The G20 Countries have signed a joint declaration in Buenos Aires, where it promises to regulate crypto and combat its use for money laundering & the financing of terrorism in line with the Financial Action Task Force (FATF) standards.
“We will step up efforts to ensure that the potential benefits of technology in the financial sector can be realized while risks are mitigated. We will regulate crypto-assets for anti-money laundering and countering the financing of terrorism in line with FATF standards and we will consider other responses as needed. ”, according to G20 leaders’ declaration.
What impact could it have? Over-regulation restricts the growth of emerging asset classes and technologies by limiting the way companies can grow over the long-run, believes ccn.com.
For many years, the G20 has maintained an open-minded stance towards cryptocurrency regulation, possibly due to the encouragement of Japan, the second largest cryptocurrency market behind the U.S., to regulate the space and provide a healthy ecosystem for both startups and established companies.

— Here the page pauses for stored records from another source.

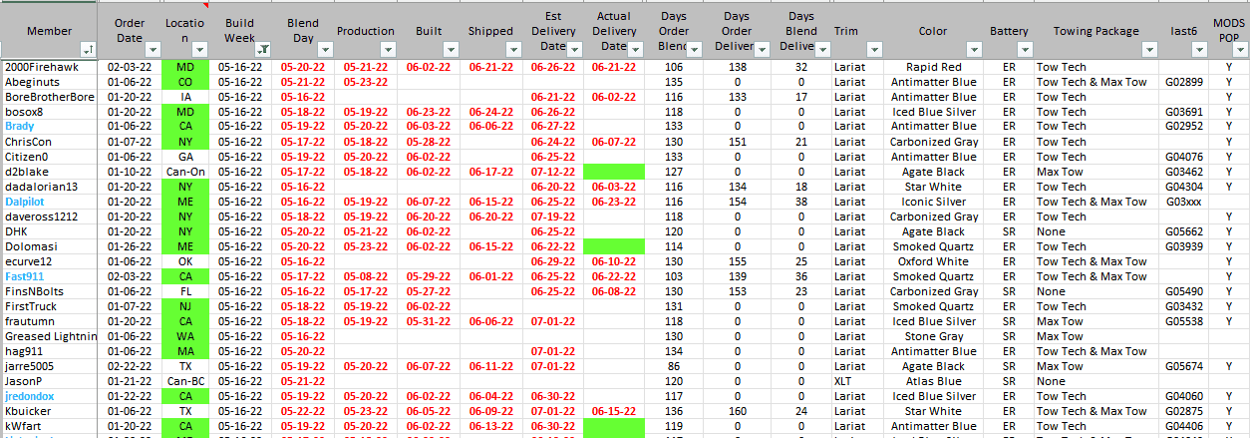
Task: Select the XLT trim cell
Action: [x=843, y=381]
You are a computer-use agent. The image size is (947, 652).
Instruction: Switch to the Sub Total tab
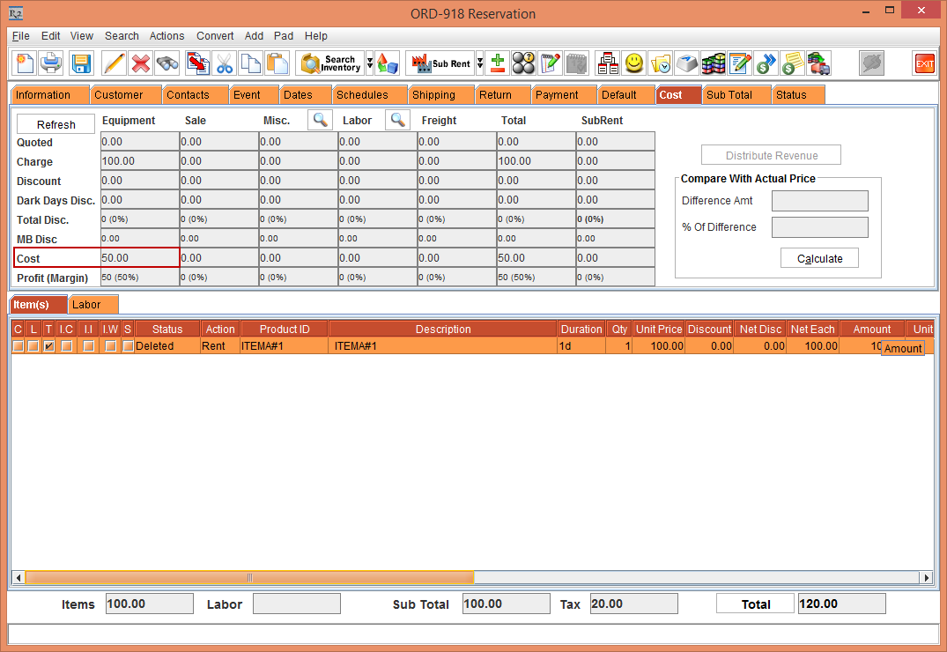click(729, 95)

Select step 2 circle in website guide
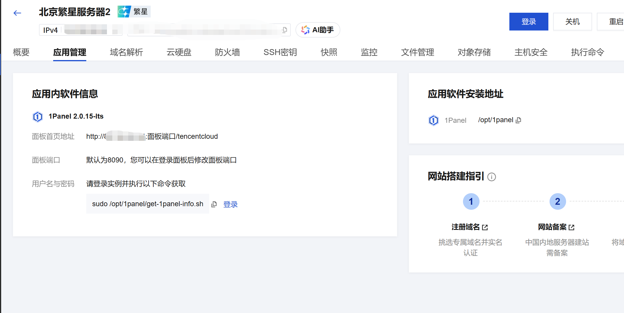click(x=558, y=201)
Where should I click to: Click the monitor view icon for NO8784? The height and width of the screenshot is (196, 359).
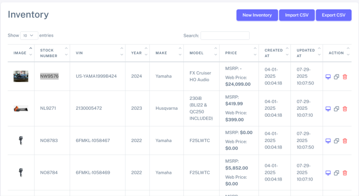click(328, 173)
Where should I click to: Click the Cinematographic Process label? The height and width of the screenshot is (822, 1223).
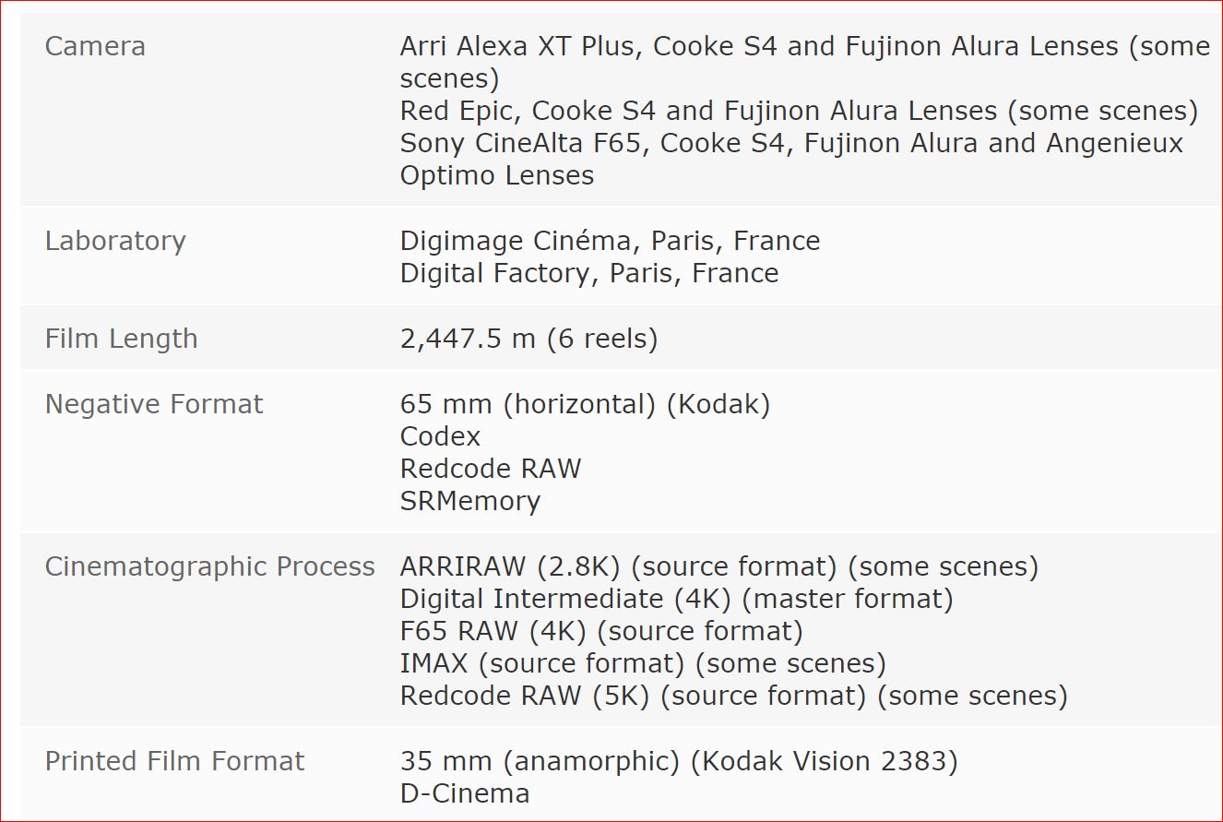tap(209, 566)
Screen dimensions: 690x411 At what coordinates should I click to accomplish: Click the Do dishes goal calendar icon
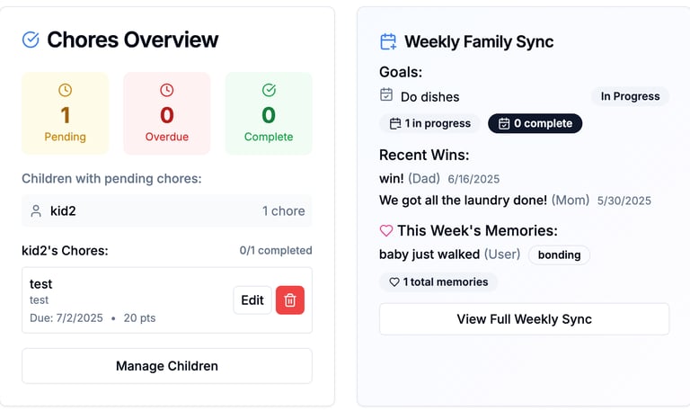(x=386, y=95)
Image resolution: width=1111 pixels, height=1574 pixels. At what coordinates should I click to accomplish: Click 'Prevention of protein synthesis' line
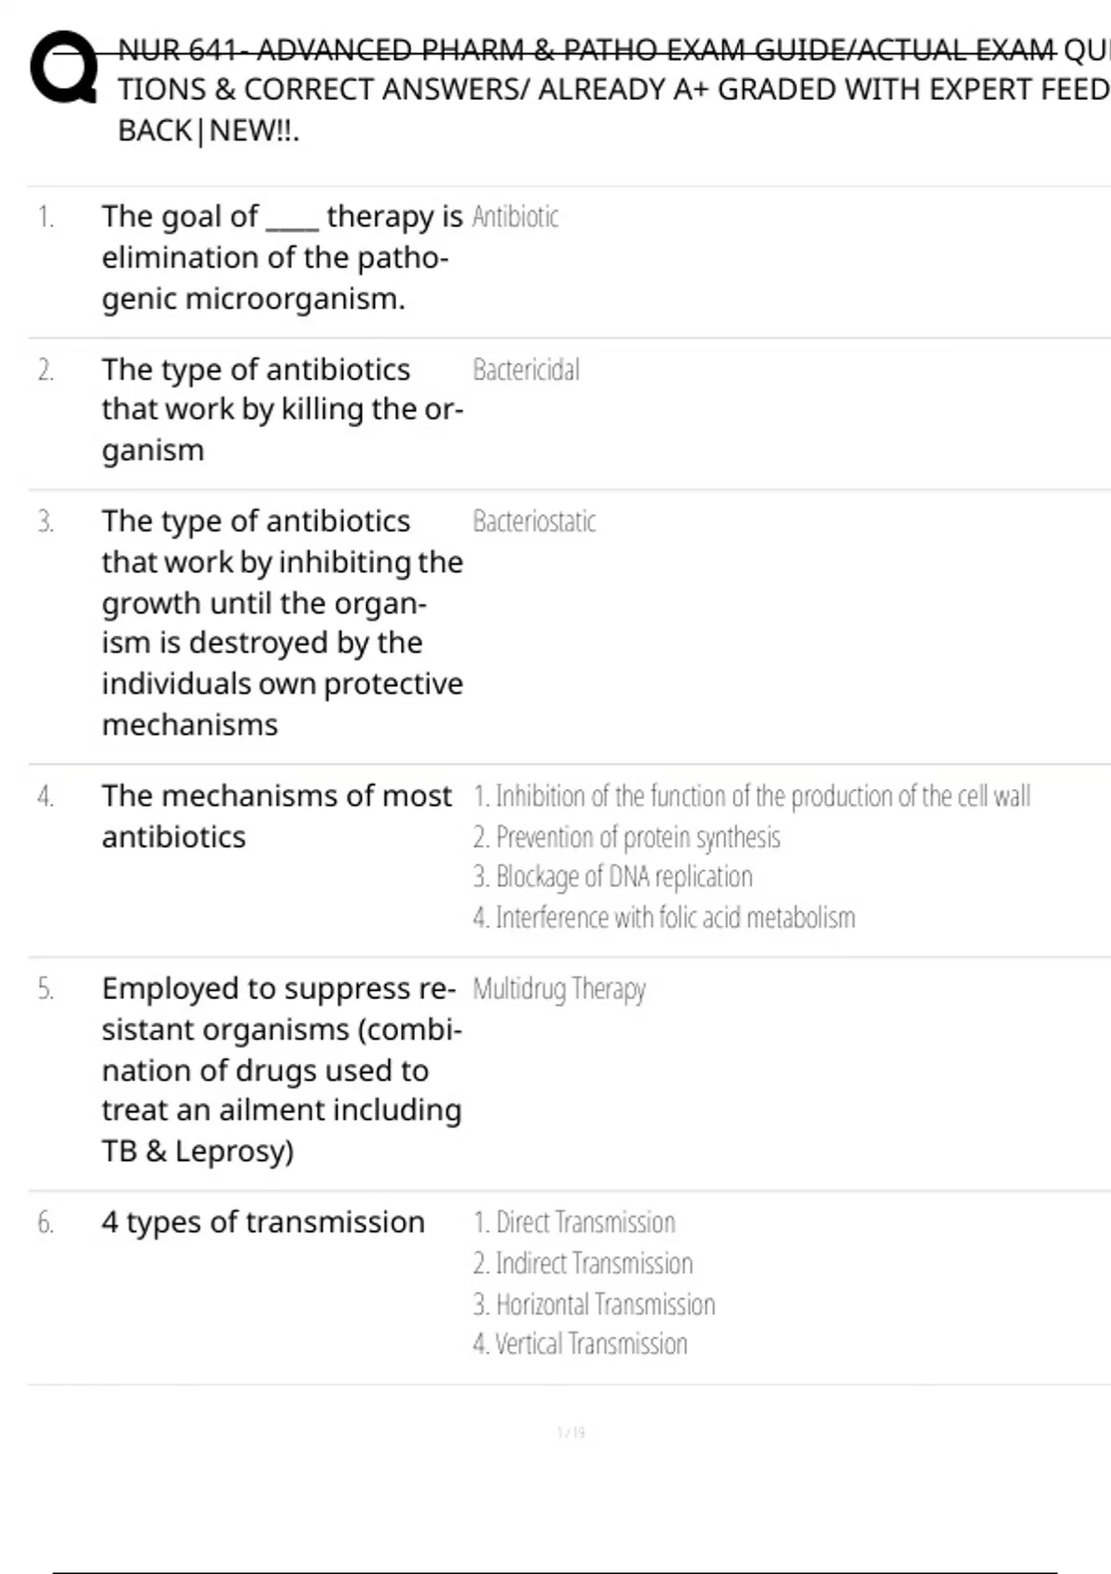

Regulators can facilitate the growth of cryptocurrency companies, especially exchanges that require fiat on-ramps, by providing seamless access to legacy systems and banking services.
The government of South Korea, for example, recently permitted banks to work with cryptocurrency exchanges and provided a green light for financial institutions to offer virtual bank accounts to digital asset trading platforms.
Most countries within the G20 have already regulated their respective cryptocurrency sectors. An effort to regulate the international cryptocurrency market could encourage countries like Russia, Argentina, and India that are still yet to establish clear regulatory frameworks around the asset class.
The G20 said that it intends to help crypto create an open and resilient financial system and emphasized that it is “crucial to support sustainable growth.”
While over-regulation can hurt businesses in an early phase of growth, if countries within the G20 ensure that the policies they implement will not negatively affect the growth of cryptocurrency-related businesses to a significant extent, then the G20’s decision to regulate the global market could help eliminate the barrier between crypto and the traditional finance sector.
“We will continue to monitor and, if necessary, tackle emerging risks and vulnerabilities in the financial system; and, through continued regulatory and supervisory cooperation, address fragmentation. We look forward to continued progress on achieving resilient non-bank financial intermediation.”, said in the G20’s statement.
More regulatory clarity could also speed up the process of major financial institutions like Morgan Stanley, Goldman Sachs, and State Street in establishing cryptocurrency ventures, which are currently waiting for regulators to operate as trusted custodians.